» **Texte fourni**
Au niveau méthodologique, nous avons privilégié une démarche documentaire et
bibliographique très large, permettant la construction d’un ensemble interprétatif rendant
compte de la cohérence sociétale des institutions, des représentations collectives, du
fonctionnement des relations professionnelles et de la division familiale du travail, telle que
l’a conceptualisée Marie-Agnès Barrère-Maurisson. Les documents utilisés relèvent du champ
de l’histoire politique et économique, de la sociologie du travail et de la famille, et des
relations professionnelles. Ils sont essentiellement d’origine néerlandaise, parfois publiés en
anglais, et les derniers que nous avons utilisés datent de la fin de l’année 2000.
Cette thèse est organisée en deux livres. Le premier analyse l’émergence et le
développement du travail à temps partiel comme une construction sociale ; le second étudie sa
place dans le système d’emploi et dans les arrangements famille-emploi concernant la
répartition du travail professionnel, du travail domestique et des responsabilités parentales.
Dans le premier livre, nous procédons en deux étapes afin de reconstituer le processus de
construction sociale du travail à temps partiel. Dans la première, nous étudions l’évolution qui
mène les femmes de l’univers limité de la sphère domestique à l’ouverture sur le travail à
l’extérieur du foyer, sous l’influence du féminisme, qui gagnera le monde syndical. Fortement
1
imprégnées d’une culture qui valorise l’excellence domestique et dont elles contestent
pourtant le caractère patriarcal, les féministes revendiquent la requalification des tâches
domestiques et familiales en travail non payé, et leur partage égal entre les hommes et les
femmes. Elles refusent tout autant la dévotion exclusive des femmes à leur rôle maternel que
l’occultation des tâches et responsabilités familiales. D’emblée, dès l’émergence de la critique
féministe, la question du travail est posée, mais pas en des termes d’égalité des femmes dans
l’emploi avec les hommes. Au contraire, il s’agit bien plutôt de travailler à l’égalité de
situation des hommes et des femmes face aux deux sphères du travail productif et reproductif.
La réduction de la durée collective du travail pour tous, et le travail à temps partiel deviennent
alors des instruments incontournables. Soutenues par l’institutionnalisation de leurs
revendications dans la politique de l’émancipation mise en place et poursuivie par les
gouvernements néerlandais depuis 1974, les féministes investissent le mouvement syndical.
Dès lors, les organisations syndicales passent progressivement d’une attitude de refus à une
attitude pragmatique, puis offensive sur le terrain du travail à temps partiel. En ce sens, tout
comme le mouvement féministe, le syndicalisme a participé aux Pays-Bas à la légitimation
culturelle et sociale de la réduction du temps de travail et du temps partiel, en abolissant les
oppositions entre les deux.

» **Lignes de données**

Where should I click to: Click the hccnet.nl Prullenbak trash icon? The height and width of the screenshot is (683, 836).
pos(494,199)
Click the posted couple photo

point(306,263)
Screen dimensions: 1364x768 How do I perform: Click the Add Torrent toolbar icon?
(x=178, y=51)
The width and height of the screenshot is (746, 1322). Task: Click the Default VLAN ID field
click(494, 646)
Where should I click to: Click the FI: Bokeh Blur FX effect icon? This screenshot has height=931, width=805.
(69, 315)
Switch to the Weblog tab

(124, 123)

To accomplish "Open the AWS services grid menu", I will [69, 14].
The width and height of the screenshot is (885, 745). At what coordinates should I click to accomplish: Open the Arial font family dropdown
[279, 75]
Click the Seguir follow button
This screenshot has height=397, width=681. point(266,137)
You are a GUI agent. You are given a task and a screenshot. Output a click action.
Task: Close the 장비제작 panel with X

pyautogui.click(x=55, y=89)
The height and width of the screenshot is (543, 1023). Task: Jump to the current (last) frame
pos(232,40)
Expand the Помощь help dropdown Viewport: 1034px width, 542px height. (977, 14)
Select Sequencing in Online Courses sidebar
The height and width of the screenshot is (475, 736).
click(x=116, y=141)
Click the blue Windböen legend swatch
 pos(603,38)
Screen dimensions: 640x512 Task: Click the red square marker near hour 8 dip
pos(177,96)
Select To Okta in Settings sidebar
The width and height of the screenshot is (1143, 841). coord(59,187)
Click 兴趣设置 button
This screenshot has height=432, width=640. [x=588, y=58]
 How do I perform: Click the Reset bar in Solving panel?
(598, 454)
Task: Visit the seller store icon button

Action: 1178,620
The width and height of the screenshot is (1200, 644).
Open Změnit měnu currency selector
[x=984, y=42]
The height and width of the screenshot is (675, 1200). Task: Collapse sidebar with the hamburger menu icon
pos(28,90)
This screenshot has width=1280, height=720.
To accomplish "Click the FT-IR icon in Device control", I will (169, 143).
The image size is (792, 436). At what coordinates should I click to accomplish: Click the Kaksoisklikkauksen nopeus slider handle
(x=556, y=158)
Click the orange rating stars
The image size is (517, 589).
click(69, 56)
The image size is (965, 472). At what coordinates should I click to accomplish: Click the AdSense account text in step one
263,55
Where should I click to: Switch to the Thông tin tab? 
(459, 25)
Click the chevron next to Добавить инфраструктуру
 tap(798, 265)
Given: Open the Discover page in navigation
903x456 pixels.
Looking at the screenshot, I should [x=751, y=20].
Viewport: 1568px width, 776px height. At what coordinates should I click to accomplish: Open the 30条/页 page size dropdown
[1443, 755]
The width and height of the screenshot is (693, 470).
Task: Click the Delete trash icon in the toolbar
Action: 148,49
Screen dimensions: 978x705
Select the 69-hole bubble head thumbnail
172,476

» **Votre consigne**
Recopiez le texte fourni de « La réduction de » à « entre les deux. » en substituant « outils essentiels » à « instruments incontournables ».

» **Réponse ci-dessous**
La réduction de la durée collective du travail pour tous, et le travail à temps partiel deviennent
alors des outils essentiels. Soutenues par l’institutionnalisation de leurs
revendications dans la politique de l’émancipation mise en place et poursuivie par les
gouvernements néerlandais depuis 1974, les féministes investissent le mouvement syndical.
Dès lors, les organisations syndicales passent progressivement d’une attitude de refus à une
attitude pragmatique, puis offensive sur le terrain du travail à temps partiel. En ce sens, tout
comme le mouvement féministe, le syndicalisme a participé aux Pays-Bas à la légitimation
culturelle et sociale de la réduction du temps de travail et du temps partiel, en abolissant les
oppositions entre les deux.